Looking at previous threads I've tried everything:
I've verified the directory is working as expected by echoing an index.html
http://tsaust.in/.well-known/acme-challenge/
I've verified my hostname is correct and that both www and without load fine. I have the both hostnames in my virtualhost (automatically set correctly)
SuexecUserGroup "#500" "#500" ServerName tsaust.in ServerAlias www.tsaust.in
I've added this to hosts:
138.68.10.126 tsaust.in 138.68.10.126 www.tsaust.in
Yet the error persists, any ideas?
Comments
Submitted by andreychek on Fri, 07/22/2016 - 22:43 Comment #1
Howdy -- hmm, that is indeed odd. I know you've tested some of this already, but just out of curiosity, what is the output of this command:
ls -la /home/tsaustin/public_html/.well-known/acme-challenge/Jamie may have some additional thoughts as well.
Submitted by netburnr on Sat, 07/23/2016 - 11:16 Comment #2
[root@tsaust ~]# ls -la /home/tsaustin/public_html/.well-known/acme-challenge/ total 12 drwxr-xr-x 2 tsaustin tsaustin 4096 Jul 23 00:56 . drwxr-xr-x 3 tsaustin tsaustin 4096 Jul 23 00:40 .. -rw-rw-r-- 1 tsaustin tsaustin 5 Jul 23 00:56 index.html
Submitted by netburnr on Sat, 07/23/2016 - 14:46 Comment #3
Don't know if it this helps, but domains transferred already setup with lets encrypt moved over just fine, and domains moved over and then setup with lets encrypt for the first time worked as well. only the server domain and initial domain setup of tsaust.in won't work
Submitted by andreychek on Sat, 07/23/2016 - 15:02 Comment #4
That is indeed very odd! We might need to take a closer look at this one to figure out what's going on, but just to verify -- do you see this issue when trying it again? That is, have you verified that it's not just a one-time issue?
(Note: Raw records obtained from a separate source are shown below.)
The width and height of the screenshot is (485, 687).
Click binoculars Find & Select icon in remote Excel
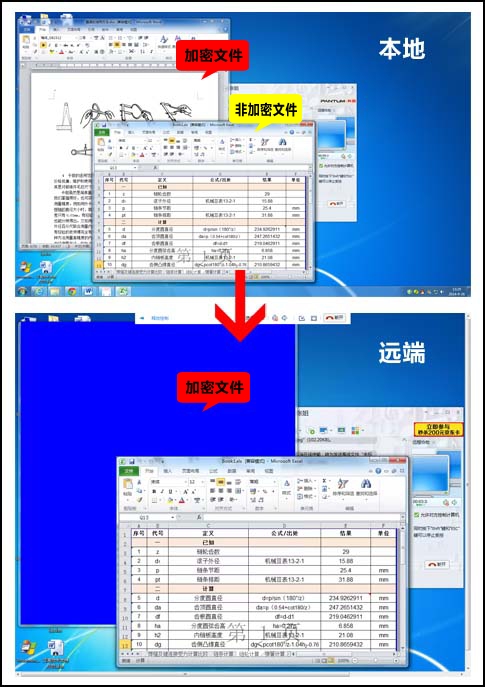(x=366, y=485)
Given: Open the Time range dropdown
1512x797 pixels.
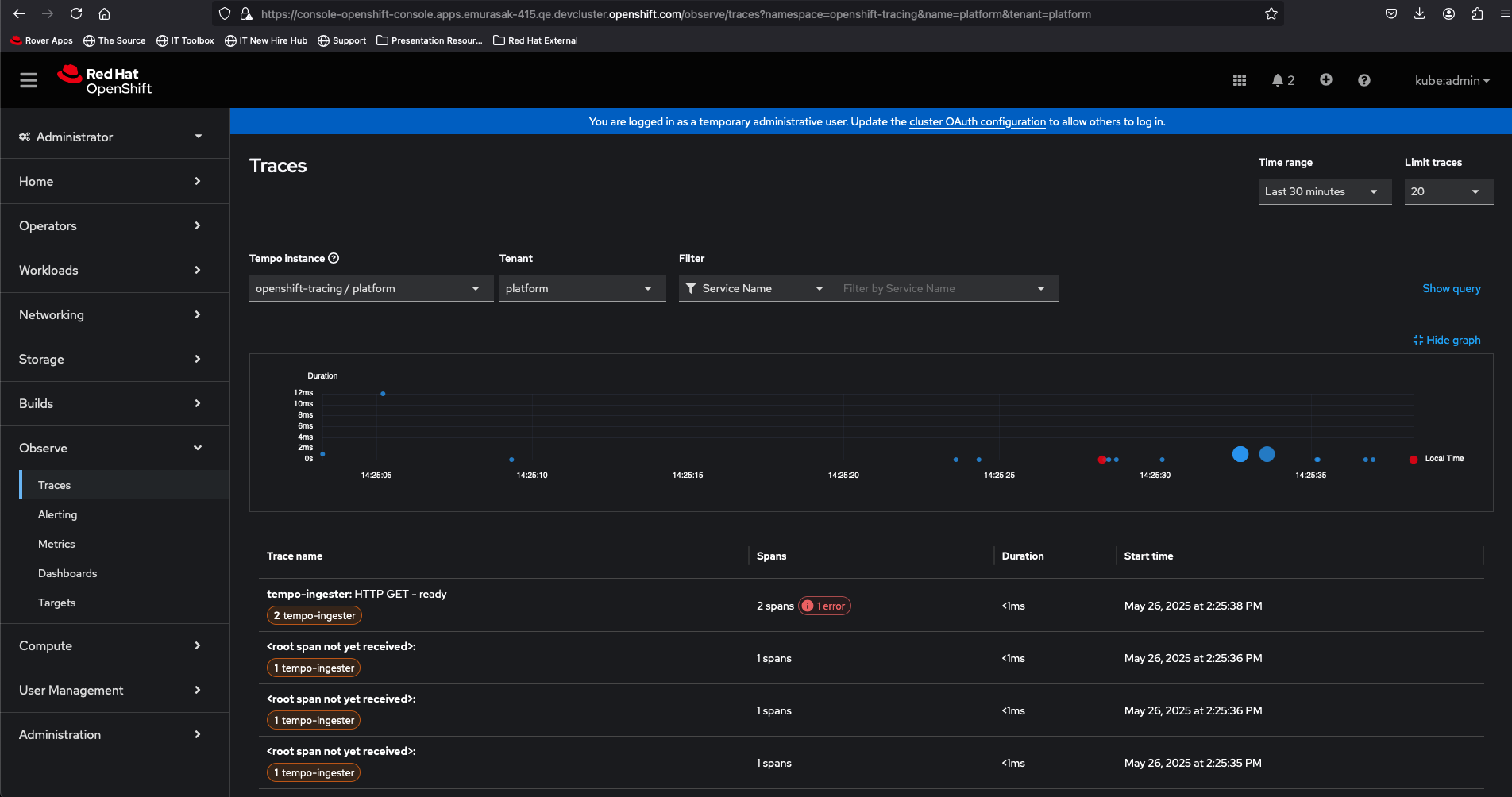Looking at the screenshot, I should click(x=1324, y=191).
Submitted by JamieCameron on Sat, 07/23/2016 - 15:38 Comment #5
Another thing to check is if your server is behind some kind of NAT device that would prevent it from accessing it's own domain names.
For example, if you run
curl http://tsaust.in/on your Virtualmin server, does it output the correct HTML for that domain's website?Submitted by netburnr on Sat, 07/23/2016 - 16:48 Comment #6
Server is digital ocean, no firewalls
Site loads fine from the host server and another server using curl, including the test index file I generated in the lets encrypt directory
Example from outside server [root@netburnr public_html]# curl http://tsaust.in/.well-known/acme-challenge/index.html test
Submitted by netburnr on Sat, 07/23/2016 - 16:52 Comment #7
Per your request I tried again, here is the full output:
Parsing account key...Parsing CSR...
Registering account...
Already registered!
Verifying tsaust.in...
Traceback (most recent call last):
File "/usr/libexec/webmin/webmin/acme_tiny.py", line 203, in <module>
main(sys.argv[1:])
File "/usr/libexec/webmin/webmin/acme_tiny.py", line 199, in main
signed_crt = get_crt(args.account_key, args.csr, args.acme_dir, log=LOGGER, CA=args.ca)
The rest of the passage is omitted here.